Dewey F. Bartlett Jr.: It ain’t rainin’, but Big Oil is pourin’ water down your back
The members of the Oklahoma Energy Producers Alliance are proud to have led the way for a flat 7% gross production tax for all wells to pay our teachers properly. We went as far as organizing an initiative petition drive to let the voters decide.
The Legislature compromised at 5% GPT for new wells. This was a huge win for the state and a compromise we supported. The improvement of teacher recruitment and tax revenue are now the result, as promised.
But the narrative of the big oil company association continues to be that they are overtaxed even after the 5% GPT compromise. To imply that a lowering of the GPT will keep rigs from leaving Oklahoma is simply poppycock! The compromise of 5% GPT is still lower than the GPT in other major producing states.
There is no question the Oklahoma rig count is falling. A major factor is the recent sharp decline in the price of crude oil. Insisting on a 3-point reduction in the gross production tax is not a solution to keep rigs drilling in Oklahoma.
If anyone would make a drilling decision based on a 3-point tax difference then their business model needs serious revision. At $50 per barrel, a 3-point difference would be $1.50 per barrel. A few days ago, the daily price of crude oil fluctuated by $2.21 a barrel.
The other major fact is that the Permian Basin in Texas has long been the absolutely dominant basin for oil and gas production in the U.S. The tight rock from which the historic production has been derived is commonly 2,500 feet thick, compared to an average of perhaps up to a few hundred feet in the reservoirs that make up similar Oklahoma plays.
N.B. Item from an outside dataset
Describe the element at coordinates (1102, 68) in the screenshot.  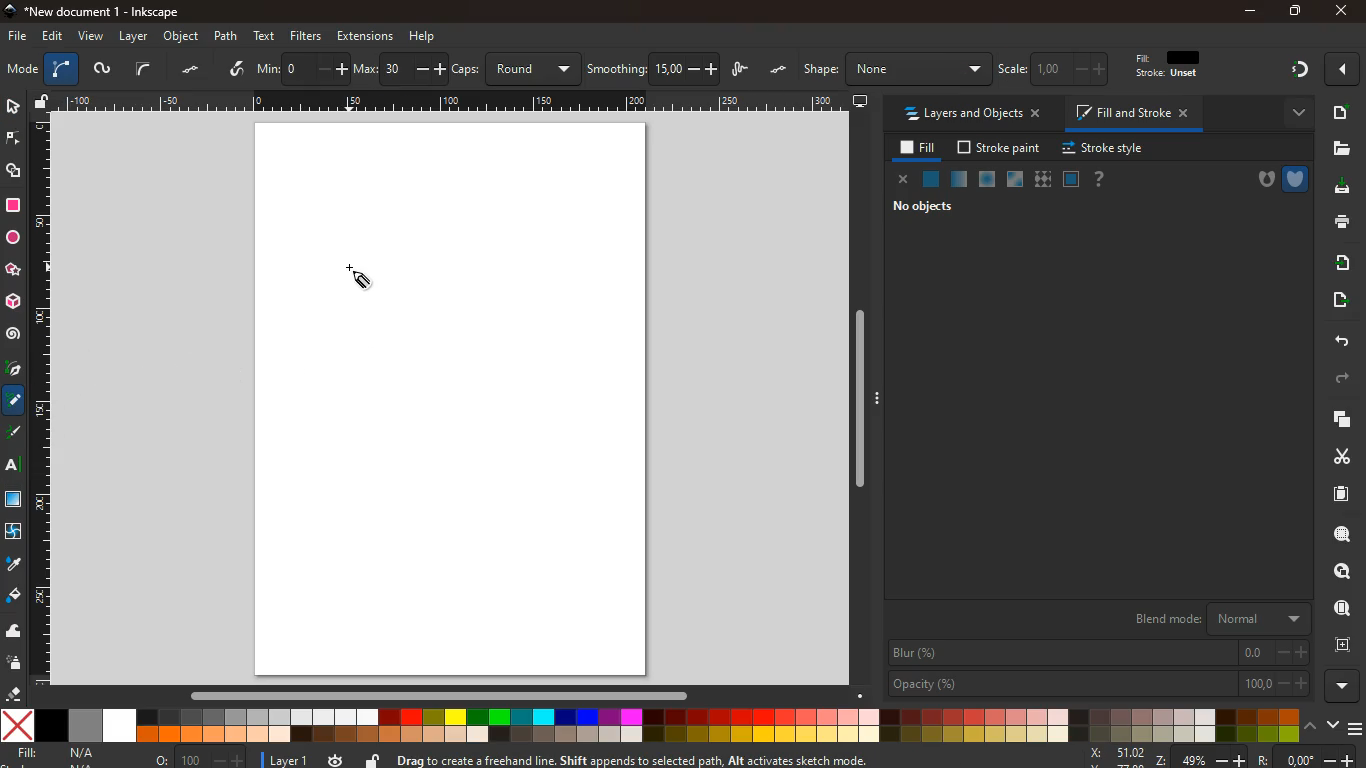
I see `edit` at that location.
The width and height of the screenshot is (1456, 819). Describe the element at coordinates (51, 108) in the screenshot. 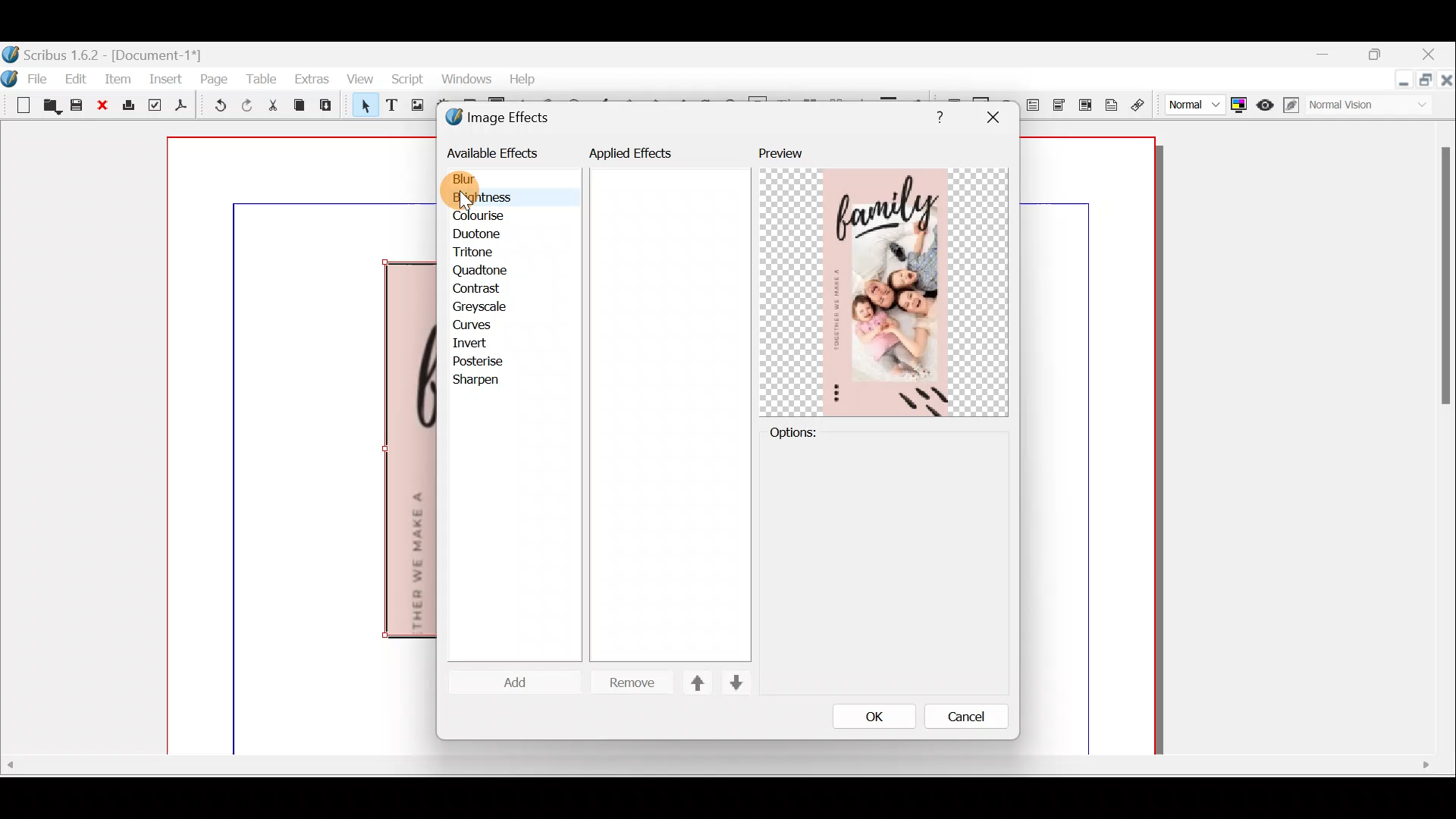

Too many “straws” in Oklahoma’s SCOOP and STACK plays are now reducing prior projections of estimated oil and gas reserves. Companies are reporting that additional wells are also damaging their own straws and their neighbors’ straws. By the way, hundreds of established vertical wells have been destroyed by horizontal frack jobs. The analysts have become more critical of the potential of Oklahoma plays, especially in comparison to the Permian Basin, but also compared to the Bakken in North Dakota and the Eagleford in Texas.
In my opinion, any migration of rigs is not due to the gross production tax. Common sense dictates that low-priced crude oil and natural gas coupled with an overly ambitious drilling program are the problem.
So even if Oklahoma were to make the decision to eliminate the gross production tax completely on these wells, it still wouldn’t make a difference compared to other basins in other states. Does anyone think it would be smart to subsidize drilling in Oklahoma by taking even more out of a state budget that is just now recovering? We hope not.
Oklahoma has a long history, at least until now, of conservation of our resources so that future generations will have access to them. Geology and the price of oil and natural gas determine the decision where to drill. That is as it should be.